**Records shown**
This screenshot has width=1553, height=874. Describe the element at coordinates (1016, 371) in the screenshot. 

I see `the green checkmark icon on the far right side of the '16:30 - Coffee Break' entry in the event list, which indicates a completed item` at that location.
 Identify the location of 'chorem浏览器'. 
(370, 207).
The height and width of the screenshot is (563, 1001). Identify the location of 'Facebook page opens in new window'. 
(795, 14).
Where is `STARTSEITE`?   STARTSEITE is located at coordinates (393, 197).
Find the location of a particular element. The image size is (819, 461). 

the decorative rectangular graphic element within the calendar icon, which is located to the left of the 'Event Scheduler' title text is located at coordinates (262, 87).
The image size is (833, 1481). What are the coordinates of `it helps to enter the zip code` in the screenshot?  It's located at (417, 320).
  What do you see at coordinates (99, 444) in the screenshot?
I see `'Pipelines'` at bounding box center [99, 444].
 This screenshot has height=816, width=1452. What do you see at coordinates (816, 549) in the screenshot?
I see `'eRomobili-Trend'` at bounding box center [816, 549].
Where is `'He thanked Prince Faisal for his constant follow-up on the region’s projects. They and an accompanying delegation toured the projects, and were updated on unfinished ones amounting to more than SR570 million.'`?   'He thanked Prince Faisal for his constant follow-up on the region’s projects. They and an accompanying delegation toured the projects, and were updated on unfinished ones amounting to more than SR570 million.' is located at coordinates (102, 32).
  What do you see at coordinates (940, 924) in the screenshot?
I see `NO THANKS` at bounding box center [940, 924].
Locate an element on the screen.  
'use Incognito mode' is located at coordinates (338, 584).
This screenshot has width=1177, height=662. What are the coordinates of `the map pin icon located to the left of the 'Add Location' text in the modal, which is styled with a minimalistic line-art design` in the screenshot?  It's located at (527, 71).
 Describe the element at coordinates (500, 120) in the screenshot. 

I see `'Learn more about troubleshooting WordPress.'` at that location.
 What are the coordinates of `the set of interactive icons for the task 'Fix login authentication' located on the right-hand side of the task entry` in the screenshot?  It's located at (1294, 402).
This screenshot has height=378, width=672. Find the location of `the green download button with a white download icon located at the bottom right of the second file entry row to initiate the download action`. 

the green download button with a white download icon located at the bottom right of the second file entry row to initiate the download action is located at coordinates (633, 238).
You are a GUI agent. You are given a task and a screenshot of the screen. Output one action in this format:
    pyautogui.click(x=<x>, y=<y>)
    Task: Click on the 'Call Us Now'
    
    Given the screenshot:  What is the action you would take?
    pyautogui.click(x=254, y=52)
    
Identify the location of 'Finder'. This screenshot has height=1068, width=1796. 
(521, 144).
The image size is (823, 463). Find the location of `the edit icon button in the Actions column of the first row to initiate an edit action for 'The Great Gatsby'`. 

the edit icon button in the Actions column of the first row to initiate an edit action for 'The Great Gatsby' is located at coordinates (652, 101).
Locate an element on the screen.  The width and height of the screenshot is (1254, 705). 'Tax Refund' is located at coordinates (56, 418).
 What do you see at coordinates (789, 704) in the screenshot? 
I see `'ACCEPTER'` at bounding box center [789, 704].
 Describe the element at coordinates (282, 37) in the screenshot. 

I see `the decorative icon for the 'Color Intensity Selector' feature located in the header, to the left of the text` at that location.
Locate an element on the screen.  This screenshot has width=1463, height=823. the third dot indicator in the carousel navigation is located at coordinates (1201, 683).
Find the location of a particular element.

**The task**
Pull out each line of the data above that contains the word "Actions".

**Reply to the task**
The image size is (823, 463). Find the location of `the edit icon button in the Actions column of the first row to initiate an edit action for 'The Great Gatsby'`. 
the edit icon button in the Actions column of the first row to initiate an edit action for 'The Great Gatsby' is located at coordinates (652, 101).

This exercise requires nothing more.